Cuando culminé el cuartel me dieron la opción de trabajar. Empecé como lustrabotas, limpiavidrios, luego avancé un poco y trabajé en la Casa de las Balanzas; fui contratado en la empresa Súper Frío, donde se armaban y vendían heladeras comerciales. Fui cobrador y con lo que juntaba compré mi primer auto.

Con mi primer vehículo me inicié de taxista y ya no me bajé del taxi hasta hoy.

Soy uno de los más antiguos taxistas, al igual que muchos de los que formamos APTA (Asociación de Propietarios de Taxis de Asunción). Hace menos de siete años integramos la Cooperativa de Taxistas.

De joven pasé días de mucho frío, otros con mucho calor, pasé hambre y penurias porque venía del interior del país y no tenía parientes a quien recurrir; mis únicos amigos fueron los choferes (taxistas) y ahí me nació el amor por este oficio que llevo en mi corazón.

Después de 56 años de trabajar como taxista, hace cinco meses tuve que dejar de manejar por una cirugía en la vista; pero no pierdo la esperanza de volver algún día.

Gajes del oficio

Entre tantas anécdotas, les cuento que al menos dos veces me asaltaron mientras estaba de servicio de taxi. Me hirieron hasta el punto de un corte en el cuello; se llevaron lo poco que tenía, me ataron las manos, me hicieron acostar en el asiento. Lo que más rescato, y le doy gracias a Dios, es que no me mataron, pero quedé con secuelas de ese día.

Pero la más simpática anécdota que tengo ocurrió hace mucho cuando un jovencito subió, o al menos creí que lo hizo, con una guitarra. Recuerdo que lo primero que vi fue una guitarra, después escuché –sin mirar el retrovisor– que alguien cerró la puerta trasera.
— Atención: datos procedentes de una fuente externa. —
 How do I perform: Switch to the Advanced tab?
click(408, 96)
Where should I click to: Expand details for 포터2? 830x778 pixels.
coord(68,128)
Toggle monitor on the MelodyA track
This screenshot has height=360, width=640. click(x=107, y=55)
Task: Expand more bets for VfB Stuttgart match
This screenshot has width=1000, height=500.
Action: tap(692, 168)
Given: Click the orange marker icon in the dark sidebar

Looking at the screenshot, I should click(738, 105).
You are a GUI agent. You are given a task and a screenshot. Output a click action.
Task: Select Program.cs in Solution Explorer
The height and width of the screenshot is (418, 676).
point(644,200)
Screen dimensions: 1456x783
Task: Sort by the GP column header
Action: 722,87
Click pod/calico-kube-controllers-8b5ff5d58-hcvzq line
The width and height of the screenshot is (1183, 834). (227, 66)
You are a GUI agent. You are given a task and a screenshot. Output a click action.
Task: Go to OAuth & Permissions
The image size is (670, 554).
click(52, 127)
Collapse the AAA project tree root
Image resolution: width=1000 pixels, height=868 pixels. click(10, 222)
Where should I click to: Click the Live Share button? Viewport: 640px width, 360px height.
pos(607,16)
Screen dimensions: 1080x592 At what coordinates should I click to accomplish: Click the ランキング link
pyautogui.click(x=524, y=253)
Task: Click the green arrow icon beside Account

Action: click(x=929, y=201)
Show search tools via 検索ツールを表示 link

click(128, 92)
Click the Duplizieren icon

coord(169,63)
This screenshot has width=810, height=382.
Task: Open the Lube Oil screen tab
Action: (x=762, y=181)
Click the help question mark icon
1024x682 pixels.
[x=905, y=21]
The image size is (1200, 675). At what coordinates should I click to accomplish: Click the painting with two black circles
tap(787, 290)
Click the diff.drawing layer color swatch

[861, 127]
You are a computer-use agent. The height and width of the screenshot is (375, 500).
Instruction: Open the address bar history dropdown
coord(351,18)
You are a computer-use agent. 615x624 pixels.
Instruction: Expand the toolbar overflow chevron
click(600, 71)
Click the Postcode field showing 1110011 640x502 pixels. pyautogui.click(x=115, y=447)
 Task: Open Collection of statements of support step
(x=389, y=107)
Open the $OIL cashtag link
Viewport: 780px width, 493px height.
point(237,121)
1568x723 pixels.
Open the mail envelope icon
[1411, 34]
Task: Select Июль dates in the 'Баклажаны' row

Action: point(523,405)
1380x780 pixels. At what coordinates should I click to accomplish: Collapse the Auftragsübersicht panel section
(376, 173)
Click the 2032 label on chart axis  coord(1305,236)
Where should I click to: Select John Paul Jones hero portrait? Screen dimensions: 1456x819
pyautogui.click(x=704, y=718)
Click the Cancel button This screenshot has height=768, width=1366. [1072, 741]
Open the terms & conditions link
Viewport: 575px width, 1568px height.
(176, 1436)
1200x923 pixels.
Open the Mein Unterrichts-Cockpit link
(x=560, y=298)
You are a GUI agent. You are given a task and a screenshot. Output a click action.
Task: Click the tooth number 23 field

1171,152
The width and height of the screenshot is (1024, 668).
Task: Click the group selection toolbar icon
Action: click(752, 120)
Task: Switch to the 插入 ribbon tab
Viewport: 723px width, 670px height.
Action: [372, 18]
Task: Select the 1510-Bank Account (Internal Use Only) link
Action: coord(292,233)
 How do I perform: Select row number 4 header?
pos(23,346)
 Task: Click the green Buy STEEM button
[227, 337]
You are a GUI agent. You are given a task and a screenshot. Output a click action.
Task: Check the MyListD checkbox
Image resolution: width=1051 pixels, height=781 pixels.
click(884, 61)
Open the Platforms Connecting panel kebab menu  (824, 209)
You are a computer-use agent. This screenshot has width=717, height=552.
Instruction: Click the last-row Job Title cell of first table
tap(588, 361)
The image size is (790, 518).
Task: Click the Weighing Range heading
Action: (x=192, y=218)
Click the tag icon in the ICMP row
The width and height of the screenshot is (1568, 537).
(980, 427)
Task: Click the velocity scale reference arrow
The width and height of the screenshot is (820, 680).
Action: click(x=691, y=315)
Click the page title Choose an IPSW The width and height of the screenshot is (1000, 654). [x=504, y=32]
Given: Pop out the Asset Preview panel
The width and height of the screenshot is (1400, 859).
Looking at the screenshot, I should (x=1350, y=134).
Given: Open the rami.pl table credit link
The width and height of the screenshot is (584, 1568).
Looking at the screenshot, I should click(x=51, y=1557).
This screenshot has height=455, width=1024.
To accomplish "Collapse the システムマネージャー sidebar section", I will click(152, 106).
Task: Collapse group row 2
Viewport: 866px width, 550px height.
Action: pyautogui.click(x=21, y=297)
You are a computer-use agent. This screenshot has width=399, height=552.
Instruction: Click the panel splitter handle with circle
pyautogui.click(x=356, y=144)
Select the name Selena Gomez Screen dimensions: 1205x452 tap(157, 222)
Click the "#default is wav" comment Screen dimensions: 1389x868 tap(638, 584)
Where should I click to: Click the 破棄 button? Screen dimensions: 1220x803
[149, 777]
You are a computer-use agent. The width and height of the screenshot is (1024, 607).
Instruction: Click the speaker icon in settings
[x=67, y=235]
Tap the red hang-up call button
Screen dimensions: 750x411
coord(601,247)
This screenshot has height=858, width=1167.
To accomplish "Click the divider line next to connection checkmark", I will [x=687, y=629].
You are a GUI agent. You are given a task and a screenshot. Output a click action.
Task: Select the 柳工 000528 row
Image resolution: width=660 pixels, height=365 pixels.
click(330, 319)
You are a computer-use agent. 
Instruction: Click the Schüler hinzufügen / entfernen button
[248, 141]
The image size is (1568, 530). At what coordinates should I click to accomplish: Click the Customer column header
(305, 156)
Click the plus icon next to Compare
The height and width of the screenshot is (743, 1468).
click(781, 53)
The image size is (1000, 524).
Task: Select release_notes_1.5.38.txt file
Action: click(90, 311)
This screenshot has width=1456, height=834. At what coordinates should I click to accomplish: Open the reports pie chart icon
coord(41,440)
Entonces aceleré, no hizo falta charlar por el camino con el pasajero porque conocía el destino que me había indicado. Al llegar, giré y estaba solo la guitarra. El pasajero, de dónde. Después llegó el tipo y quedó eso como un acontecimiento jocoso.

Aunque ahora no trabaje, igual me levanto a las cuatro de la mañana. Leo mi diario sin falta todos los días, porque mi nieta que es periodista siempre me trae un diario, a veces se olvida y al día siguiente me trae, a falta de uno, dos periódicos, del día y el que no me trajo. Mientras leo, acompañado de mi mate, veo pasar los autos y me digo en mis adentros: Daría todo por volver a trabajar y sentirme útil para mí y mi familia.

En los años de trabajo conocí a tanta gente, conocí sus historias porque fuimos los primeros sicólogos en la vida de miles de personas, los escuchaba y, por qué no decirlo, los trataba de aconsejar.

Achaques del tiempo

En cuanto a mi cuadro médico, puedo contar que hace más de 15 años fui diagnosticado con diabetes tipo 2 insulinodependiente.

Este tipo de diabetes es muy común. Lo bueno, al menos en mi caso, y es lo que más resaltan los especialistas aquí en nuestro país, es que como corre por mis venas la sangre pura extranjera, la cual heredé de mi padre, puedo decir que se sobrelleva muy bien. Lo que a un paraguayo lo lleva a un coma diabético, a mí apenas me tumba.

Hay días en que alcanzo 450 o 500 de glicemia porque me alimento en exceso y suelo pasar los límites, pero yo me siento muy bien, solo cuando baja mi glicemia siento que voy a desmayarme, pero como un caramelo y me basta.

A pesar de todo, tengo la satisfacción de haber formado una familia: Tengo dos hijos, siete nietos y dos bisnietos.

Quiero dejarles un consejo a los jóvenes: Supérense cada día, no decaigan y si se caen vuelvan a levantarse con más ganas de salir adelante.